Analizando ambos tipos de argumentos, resulta más o menos evidente que la necesidad de encontrar un límite al salario de diputados y senadores no es un mero simbolismo demagógico de dos jóvenes idealistas, sino que se trata de una medida necesaria para, primero, frenar la entrada de corruptos a la política y, segundo, frenar la alienación parlamentaria.
Los argumentos esgrimidos en contra del proyecto presentado por los diputados Boric y Jackson acerca de limitar éticamente el salario de los parlamentarios provienen, básicamente, de dos corrientes: Una especulativa y otra clasista. Es interesante analizar ambas líneas argumentativas para comprender la importancia de instalar este debate, pues la propuesta está lejos de ser un mero simbolismo o una declaración de buenas intenciones.
El argumento especulativo tiene relación con la corrupción. Se dice que, al disminuir el salario de diputados y senadores, estos quedarían vulnerables a las presiones de la elite económica y, por lo tanto, el sueldo debiera fijarse, aparentemente, en un punto donde el incentivo a corromperse sea nulo. Este razonamiento es débil porque, al asumir que los parlamentarios son intrínsecamente corruptibles, se hace de inmediato inviable encontrar una cota monetaria máxima que impida que este supuesto “impulso natural” a establecer relaciones impropias entre el poder económico y la política se satisfaga. En otras palabras, es imposible establecer un límite en el que este tipo de prácticas deje de ser una opción atractiva. Pero más allá de la traba técnica de este argumento, es importante cuestionarlo más allá: ¿Es éticamente aceptable que, para evitar que nuestros parlamentarios sean sobornados, debamos posicionarlos en el decil más rico de la población o será que debemos buscar un mecanismo para regular estrictamente el cohecho, para así desincentivar la llegada de los amantes del dinero y el poder a cargos de elección popular? Lo segundo parece ser el camino correcto.
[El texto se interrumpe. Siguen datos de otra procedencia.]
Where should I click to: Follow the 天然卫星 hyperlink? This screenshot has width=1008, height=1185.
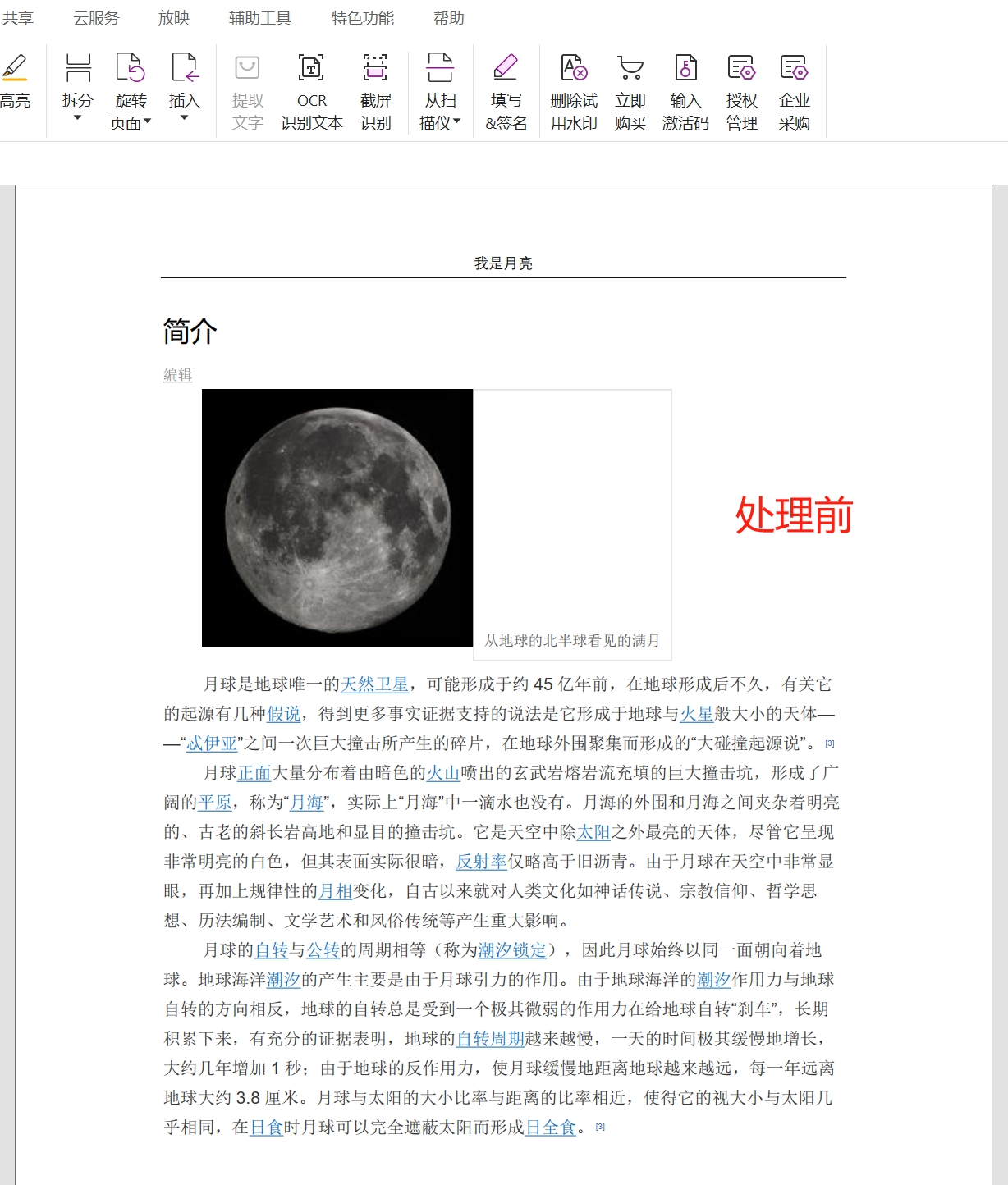pyautogui.click(x=375, y=684)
Es más, si damos vuelta el argumento, incluso aceptando que existen políticos corruptos «por naturaleza» (lo que probablemente sea cierto), podríamos decir que, en lugar de pagar sueldos altos para que los parlamentarios no se corrompan, debiéramos fijar sueldos no tan altos para así desincentivar la entrada de personas proclives al soborno al parlamento.
El segundo tipo de argumento, el de clase, es el que utilizan los propios «afectados» para rechazar la iniciativa que busca reducir sus salarios de lujo. Hemos escuchado desafortunadas frases de los diputados Auth (PPD) y Edwards (RN) aludiendo a la «mesada» que recibían los ex dirigentes estudiantiles antes de ingresar al parlamento. Auth fue más allá e incluso enumeró los gastos en los que incurre, quizás olvidando que existe un porcentaje de la población que debe hacer lo mismo con un salario 40 veces menor. Todos estos comentarios, por más superficiales, pequeños o falaces que sean, representan la defensa que hace una clase privilegiada ante la embestida de otra que reclama por mayor equidad. Y aquí es importante profundizar, ya que la crisis de credibilidad que padecen hoy los parlamentarios encuentra explicación precisamente en este punto: Cuando los representantes de los ciudadanos se transforman, mediante el voto, en una casta superior, terminan por alienarse de la realidad y, por lo tanto, esta «clase parlamentaria» no irá en búsqueda del bien común, sino que luchará por resguardar sus intereses, es decir, los intereses de la clase dominante. Eso es lo que vemos hoy con este fuerte y transversal rechazo a un proyecto que busca apenas acotar su remuneración: La «clase parlamentaria», cuyos intereses dejaron de ser los de sus «representados», lucha por mantener su distancia de la ciudadanía para así conservar sus privilegios y, con esto, su estatus de casta superior.
Analizando ambos tipos de argumentos, resulta más o menos evidente que la necesidad de encontrar un límite al salario de diputados y senadores no es un mero simbolismo demagógico de dos jóvenes idealistas, sino que se trata de una medida necesaria para, primero, frenar la entrada de corruptos a la política y, segundo, frenar la alienación parlamentaria.
Pepe Mujica, quien señaló en su reciente visita a Chile que “a los que les gusta la plata hay que correrlos de la política”, dona gran parte de su sueldo; vive con US$ 1250 mensuales y, al ser consultado por esto, responde con envidiable empatía: “Con ese dinero me alcanza, y me tiene que alcanzar porque hay otros uruguayos que viven con mucho menos”. Lo de Mujica no es demagogia, es un estilo de vida que adoptó, en parte porque cree en la austeridad como un valor central, pero además porque entiende que para que un país camine hacia el bien común es necesario entender que la política no es una profesión «rentable», sino una actividad para servir al país y a los más necesitados y, en este sentido, el voto no puede ser un pasaje de ida hacia el decil más rico ni el parlamento puede ser cómplice de la desigualdad.